Thancred wasn't an exception, and there'd been the same list of jibes, nights where there wasn't much to do besides talk about how everyone was going to get 'out' and pretend it would actually happen, for sure, some day, maybe soon. It just took a few turns that seemed less unreal; starting to get enough from singing in the streets to maybe get notice and take up earning a solid living that way, maybe even get some help from the colleges in return for what he could shake out of the old soulstone they'd been trying to identify for years.
It wasn't hard to tell that something was wrong even before they went really south, either; it was hard not to notice “a few street kids” going missing when they were people you'd grown up with, and dead prostitutes stuck out more when it was a girl you'd known when she was younger or someone that'd brought food and hot drinks out in winter. The guard weren't always much help; for all that they'd be clattering through the streets trying to solve it, the flat poorest weren't the highest priority, and weren't really given to trusting people they recognized as thieves and con artists if someone did get brave enough to risk going to them.

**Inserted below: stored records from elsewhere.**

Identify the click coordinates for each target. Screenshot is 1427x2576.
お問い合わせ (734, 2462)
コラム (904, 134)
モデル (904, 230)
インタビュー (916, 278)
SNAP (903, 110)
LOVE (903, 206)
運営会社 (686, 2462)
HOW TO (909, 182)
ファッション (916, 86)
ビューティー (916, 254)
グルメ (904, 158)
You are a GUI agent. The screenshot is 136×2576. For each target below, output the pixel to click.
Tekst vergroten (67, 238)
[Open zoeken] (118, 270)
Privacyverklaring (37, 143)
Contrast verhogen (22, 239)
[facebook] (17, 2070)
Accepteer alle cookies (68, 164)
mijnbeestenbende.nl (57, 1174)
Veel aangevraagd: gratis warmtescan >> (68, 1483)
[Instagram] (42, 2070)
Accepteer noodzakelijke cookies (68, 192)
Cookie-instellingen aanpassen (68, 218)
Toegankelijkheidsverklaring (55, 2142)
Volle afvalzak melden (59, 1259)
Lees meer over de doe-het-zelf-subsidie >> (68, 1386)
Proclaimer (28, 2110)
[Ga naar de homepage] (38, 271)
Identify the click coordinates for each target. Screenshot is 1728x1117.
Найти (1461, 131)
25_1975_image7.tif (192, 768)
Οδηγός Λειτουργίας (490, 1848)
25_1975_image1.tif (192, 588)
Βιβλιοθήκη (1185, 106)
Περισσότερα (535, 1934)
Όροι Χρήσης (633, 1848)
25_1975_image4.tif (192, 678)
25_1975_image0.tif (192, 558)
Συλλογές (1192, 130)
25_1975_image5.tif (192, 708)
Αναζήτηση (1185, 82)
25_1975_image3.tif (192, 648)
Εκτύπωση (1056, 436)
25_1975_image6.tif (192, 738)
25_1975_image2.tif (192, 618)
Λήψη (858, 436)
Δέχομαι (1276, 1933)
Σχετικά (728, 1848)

He knew Mattye was pushing for more of an investigation, and helping with it; the scholar had been stubbornly avoiding admitting it, but he read well enough and fast enough to catch an occasional word scribbled in where the man was taking notes when one of them talked about it, and wasn't dumb enough to not connect that to him showing up less often for tutoring and charity work.
Volunteering to help and play guide had gotten a strained sort of fake smile, denial that he'd be involved at all, and something evasive about being a teacher who could barely manage a carbuncle, why would he be on an investigation like that, besides it was better to stay safe and try to stay away from it. Thancred knew Mattye had meant for him to trust that and simply stay put, but also that something had the arcanist terrified – and that had about the opposite effect.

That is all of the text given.